- Theatrical release poster
- Hangul: 한반도
- Hanja: 韓半島
- RR: Hanbando
- MR: Hanbando
- Directed by: Kang Woo-suk
- Written by: Kim Hie-jae Lee Hyo-cheol
- Starring: Cho Jae-hyun Cha In-pyo Ahn Sung-ki Moon Sung-keun Kang Shin-il
- Cinematography: Choi Young-taek
- Edited by: Ko Im-pyo
- Music by: Han Jae-kwon
- Distributed by: Cinema Service
- Release date: July 13, 2006 (South Korea);
- Running time: 147 minutes
- Country: South Korea
- Language: Korean
- Box office: US$18.5 million

= Hanbando (film) =

Hanbando is a 2006 South Korean mystery thriller drama film directed by Kang Woo-suk.
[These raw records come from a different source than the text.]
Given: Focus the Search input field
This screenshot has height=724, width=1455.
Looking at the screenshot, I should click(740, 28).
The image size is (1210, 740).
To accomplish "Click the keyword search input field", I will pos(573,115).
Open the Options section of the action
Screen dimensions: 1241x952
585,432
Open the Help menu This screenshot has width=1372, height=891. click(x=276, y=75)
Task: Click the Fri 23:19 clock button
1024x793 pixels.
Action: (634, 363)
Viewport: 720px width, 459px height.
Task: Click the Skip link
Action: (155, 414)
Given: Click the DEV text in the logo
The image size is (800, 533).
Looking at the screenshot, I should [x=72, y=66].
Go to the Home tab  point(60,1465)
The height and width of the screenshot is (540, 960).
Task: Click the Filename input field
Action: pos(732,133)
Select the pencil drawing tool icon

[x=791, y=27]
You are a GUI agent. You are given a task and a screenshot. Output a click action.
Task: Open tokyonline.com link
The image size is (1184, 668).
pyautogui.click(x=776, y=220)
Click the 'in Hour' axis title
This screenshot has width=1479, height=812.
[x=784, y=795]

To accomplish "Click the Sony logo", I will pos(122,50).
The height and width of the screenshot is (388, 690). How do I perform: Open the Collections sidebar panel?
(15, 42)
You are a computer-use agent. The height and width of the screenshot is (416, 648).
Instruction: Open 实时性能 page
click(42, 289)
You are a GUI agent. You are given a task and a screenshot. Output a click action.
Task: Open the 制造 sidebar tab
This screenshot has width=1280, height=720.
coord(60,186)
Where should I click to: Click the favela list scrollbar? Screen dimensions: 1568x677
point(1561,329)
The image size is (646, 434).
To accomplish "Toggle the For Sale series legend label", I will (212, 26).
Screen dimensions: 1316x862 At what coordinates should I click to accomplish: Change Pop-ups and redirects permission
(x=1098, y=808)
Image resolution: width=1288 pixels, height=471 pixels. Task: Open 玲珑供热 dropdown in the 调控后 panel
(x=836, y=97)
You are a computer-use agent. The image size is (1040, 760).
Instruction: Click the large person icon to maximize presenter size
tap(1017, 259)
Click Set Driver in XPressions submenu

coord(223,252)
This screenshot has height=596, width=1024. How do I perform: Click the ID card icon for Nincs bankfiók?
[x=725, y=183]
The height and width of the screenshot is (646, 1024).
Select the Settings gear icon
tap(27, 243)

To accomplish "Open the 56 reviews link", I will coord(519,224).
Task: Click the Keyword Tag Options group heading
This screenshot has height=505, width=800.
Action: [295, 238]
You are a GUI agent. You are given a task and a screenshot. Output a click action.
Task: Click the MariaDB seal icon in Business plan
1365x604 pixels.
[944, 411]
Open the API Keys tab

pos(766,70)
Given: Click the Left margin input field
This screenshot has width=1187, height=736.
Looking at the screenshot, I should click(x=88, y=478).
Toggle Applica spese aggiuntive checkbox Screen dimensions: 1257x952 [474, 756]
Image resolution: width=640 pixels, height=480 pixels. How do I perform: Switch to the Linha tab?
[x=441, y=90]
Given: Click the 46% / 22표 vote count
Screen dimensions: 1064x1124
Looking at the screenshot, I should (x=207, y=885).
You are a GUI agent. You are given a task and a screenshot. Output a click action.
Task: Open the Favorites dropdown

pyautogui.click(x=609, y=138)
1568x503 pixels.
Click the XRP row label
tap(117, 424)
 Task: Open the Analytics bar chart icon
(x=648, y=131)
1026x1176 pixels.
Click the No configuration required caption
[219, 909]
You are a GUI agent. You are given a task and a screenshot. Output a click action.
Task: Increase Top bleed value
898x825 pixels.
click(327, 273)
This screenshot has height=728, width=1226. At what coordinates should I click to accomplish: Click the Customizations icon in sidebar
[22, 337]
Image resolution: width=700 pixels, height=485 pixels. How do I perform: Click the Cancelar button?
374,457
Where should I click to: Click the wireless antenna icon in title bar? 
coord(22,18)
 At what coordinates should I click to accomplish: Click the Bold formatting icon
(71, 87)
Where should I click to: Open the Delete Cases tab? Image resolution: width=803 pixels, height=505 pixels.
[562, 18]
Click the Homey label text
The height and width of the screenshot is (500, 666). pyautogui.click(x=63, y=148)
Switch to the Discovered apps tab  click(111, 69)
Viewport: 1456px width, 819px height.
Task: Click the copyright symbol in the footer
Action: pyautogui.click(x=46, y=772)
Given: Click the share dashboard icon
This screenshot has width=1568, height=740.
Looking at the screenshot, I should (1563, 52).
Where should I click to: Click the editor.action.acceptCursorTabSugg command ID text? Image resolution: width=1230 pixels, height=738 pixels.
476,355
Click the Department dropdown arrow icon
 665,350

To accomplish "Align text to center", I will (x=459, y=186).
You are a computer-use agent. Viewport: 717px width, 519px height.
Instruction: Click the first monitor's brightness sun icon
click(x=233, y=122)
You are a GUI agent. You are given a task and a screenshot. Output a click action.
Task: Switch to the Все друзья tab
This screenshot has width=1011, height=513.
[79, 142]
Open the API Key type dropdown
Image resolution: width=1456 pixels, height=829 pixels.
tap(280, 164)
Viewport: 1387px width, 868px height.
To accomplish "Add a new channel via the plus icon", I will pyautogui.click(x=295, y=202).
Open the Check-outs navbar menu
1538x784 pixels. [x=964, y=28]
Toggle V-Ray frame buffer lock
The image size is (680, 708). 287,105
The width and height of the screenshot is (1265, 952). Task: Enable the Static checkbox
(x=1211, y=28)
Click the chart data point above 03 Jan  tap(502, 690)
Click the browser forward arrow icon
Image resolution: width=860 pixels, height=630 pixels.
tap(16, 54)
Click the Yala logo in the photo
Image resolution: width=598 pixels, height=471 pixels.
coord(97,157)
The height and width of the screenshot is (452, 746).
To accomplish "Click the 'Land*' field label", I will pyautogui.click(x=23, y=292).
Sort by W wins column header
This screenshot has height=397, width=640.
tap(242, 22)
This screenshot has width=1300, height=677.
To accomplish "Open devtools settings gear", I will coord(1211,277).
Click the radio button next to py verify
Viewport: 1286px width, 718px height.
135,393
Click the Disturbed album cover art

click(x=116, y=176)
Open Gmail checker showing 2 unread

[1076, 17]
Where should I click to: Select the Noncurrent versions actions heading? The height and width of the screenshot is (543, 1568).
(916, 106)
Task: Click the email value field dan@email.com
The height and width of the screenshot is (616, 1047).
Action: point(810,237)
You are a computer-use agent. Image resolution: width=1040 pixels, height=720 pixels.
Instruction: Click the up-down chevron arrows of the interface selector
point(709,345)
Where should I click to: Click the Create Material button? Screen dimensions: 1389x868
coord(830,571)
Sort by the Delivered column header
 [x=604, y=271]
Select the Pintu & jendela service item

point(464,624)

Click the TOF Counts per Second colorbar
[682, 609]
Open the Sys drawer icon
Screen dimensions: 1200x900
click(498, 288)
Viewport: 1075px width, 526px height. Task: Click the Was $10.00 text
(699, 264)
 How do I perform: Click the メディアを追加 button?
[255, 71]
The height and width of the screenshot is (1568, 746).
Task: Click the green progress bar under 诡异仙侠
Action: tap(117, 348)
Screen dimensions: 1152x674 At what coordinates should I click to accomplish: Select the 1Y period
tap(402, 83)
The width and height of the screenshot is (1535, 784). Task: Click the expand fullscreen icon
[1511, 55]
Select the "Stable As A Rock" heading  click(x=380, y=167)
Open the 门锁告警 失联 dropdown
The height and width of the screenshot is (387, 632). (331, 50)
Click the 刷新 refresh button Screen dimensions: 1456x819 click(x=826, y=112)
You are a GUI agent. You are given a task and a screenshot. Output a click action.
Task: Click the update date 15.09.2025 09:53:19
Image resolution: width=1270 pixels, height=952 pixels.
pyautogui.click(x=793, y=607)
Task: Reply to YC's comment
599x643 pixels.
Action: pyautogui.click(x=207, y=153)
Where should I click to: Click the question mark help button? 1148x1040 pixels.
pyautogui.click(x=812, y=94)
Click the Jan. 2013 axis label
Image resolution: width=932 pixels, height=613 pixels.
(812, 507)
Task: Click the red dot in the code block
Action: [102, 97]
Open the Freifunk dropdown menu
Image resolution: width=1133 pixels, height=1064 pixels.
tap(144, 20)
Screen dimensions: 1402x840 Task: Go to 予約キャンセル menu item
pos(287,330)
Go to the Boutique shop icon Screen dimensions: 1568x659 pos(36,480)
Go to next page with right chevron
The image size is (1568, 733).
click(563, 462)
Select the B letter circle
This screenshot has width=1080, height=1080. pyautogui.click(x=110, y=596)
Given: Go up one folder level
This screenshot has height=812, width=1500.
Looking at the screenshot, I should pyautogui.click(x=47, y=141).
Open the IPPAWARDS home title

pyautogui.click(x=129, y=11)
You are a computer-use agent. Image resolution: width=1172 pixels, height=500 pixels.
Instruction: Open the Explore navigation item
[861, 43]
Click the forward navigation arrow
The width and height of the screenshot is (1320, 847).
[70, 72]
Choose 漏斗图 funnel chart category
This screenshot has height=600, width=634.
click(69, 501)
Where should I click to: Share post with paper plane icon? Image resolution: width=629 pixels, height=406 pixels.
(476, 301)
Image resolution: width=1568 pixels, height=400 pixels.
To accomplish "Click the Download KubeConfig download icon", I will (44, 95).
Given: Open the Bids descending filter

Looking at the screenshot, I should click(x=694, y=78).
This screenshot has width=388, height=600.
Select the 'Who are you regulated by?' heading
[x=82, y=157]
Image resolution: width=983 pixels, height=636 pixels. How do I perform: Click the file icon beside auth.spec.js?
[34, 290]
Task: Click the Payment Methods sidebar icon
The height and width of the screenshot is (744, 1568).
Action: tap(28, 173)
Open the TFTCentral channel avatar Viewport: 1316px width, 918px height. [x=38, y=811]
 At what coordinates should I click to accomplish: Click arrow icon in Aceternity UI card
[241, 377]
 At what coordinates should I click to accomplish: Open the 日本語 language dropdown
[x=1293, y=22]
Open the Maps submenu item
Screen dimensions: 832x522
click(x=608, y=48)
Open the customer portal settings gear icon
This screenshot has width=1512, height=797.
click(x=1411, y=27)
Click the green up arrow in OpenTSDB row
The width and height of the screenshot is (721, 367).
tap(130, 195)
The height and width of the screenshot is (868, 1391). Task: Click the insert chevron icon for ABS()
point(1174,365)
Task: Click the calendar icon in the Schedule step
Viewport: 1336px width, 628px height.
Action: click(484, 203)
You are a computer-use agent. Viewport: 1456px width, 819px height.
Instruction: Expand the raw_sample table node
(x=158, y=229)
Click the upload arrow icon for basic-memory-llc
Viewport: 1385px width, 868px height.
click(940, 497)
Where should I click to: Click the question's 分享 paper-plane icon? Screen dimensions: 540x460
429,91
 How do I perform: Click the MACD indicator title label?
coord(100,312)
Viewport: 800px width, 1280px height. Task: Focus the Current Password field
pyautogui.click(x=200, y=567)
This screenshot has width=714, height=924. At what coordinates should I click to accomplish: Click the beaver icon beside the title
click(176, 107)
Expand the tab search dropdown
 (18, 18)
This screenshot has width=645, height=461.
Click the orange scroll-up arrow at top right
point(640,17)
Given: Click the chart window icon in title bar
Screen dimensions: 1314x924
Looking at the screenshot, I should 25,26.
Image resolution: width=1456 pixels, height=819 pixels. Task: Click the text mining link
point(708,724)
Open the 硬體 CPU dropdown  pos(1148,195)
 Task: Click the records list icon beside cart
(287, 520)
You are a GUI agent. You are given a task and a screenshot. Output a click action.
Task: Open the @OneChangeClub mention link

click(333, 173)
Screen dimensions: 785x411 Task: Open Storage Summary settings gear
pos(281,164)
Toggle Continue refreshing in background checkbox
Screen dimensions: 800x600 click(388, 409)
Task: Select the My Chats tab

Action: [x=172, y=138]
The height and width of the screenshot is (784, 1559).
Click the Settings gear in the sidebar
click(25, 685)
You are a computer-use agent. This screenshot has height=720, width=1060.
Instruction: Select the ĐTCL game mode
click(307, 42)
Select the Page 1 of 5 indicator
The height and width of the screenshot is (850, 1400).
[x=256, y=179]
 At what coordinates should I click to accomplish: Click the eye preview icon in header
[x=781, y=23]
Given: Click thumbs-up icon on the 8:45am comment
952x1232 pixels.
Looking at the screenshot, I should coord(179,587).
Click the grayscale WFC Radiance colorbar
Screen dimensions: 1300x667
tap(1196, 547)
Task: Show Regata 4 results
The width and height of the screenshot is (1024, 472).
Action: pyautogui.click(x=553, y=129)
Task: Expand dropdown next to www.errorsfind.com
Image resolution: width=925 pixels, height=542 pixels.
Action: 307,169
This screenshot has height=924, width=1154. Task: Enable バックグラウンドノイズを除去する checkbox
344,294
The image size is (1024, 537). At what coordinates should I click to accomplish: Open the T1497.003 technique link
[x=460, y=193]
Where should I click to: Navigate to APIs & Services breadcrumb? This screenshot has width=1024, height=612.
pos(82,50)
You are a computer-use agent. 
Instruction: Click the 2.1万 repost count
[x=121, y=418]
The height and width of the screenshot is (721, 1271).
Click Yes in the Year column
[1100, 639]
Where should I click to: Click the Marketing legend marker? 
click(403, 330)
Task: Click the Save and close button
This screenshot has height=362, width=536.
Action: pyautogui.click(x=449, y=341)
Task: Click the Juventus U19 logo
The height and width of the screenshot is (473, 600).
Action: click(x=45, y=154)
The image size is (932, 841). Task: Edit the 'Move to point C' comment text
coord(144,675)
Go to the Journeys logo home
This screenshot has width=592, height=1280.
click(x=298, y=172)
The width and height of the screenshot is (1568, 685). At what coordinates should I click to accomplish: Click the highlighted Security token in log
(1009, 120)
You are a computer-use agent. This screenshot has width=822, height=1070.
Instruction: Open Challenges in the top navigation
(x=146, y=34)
It features an ensemble cast led by Cho Jae-hyun, Cha In-pyo, Ahn Sung-ki, Moon Sung-keun, and Kang Shin-il. The film depicts efforts by South and North Korea to improve relations, while confronting interference from neighboring countries that are opposed to Korean reunification.

==Plot==
The North and South Korean governments are on the verge of reopening the Kyungui Railroad, which connects the two Koreas, as a further step toward reunification. Japan refuses to accept the decision, claiming rights to the railway lines based on official documents imprinted with the imperial seal of Emperor Gojong of Joseon a century ago. Yet an age old conspiracy is uncovered where the imperial seal with which Emperor Gojong signed the documents is suspected to be fake. It is a race against time and hidden agendas as the South Korean president (Ahn Sung-ki) employs the outspoken historian Choi Min-jae (Cho Jae-hyun) and the descendant of the Joseon royal bloodline Kim Yu-shik (Kang Shin-il) to find the authentic seal and prevent the history of Japanese occupation from repeating itself. In the meantime, Japanese economic sanctions divide the South Korean government, and its armed forces appear on the border of South Korea threatening its sovereignty. Eventually, the authentic royal seal is found and Japan apologizes for its occupation.

==Cast==
- Cho Jae-hyun as Choi Min-jae
- Cha In-pyo as Lee Sang-hyun
- Ahn Sung-ki as President of South Korea
- Moon Sung-keun as Gwon Yong-hwan
- Kang Shin-il as Kim Yu-shik
- Shim Wan-joon as Navy CIC soldier

==Reception==
The JoongAng Ilbo gave the film a largely negative review, calling its plot far-fetched, the acting overdone, and criticizing its heavy-handed nationalism. The review commented positively on the accuracy of scenes in which the South Korean prime minister deals with businessmen, and on the "beautifully choreographed" though bloody depictions of historical events at the end of the Joseon period. According to the review, the conclusion of the film, in which Japan apologizes for its occupation of Korea, provides viewers with catharsis in a country in which anti-Japanese sentiment is still strong.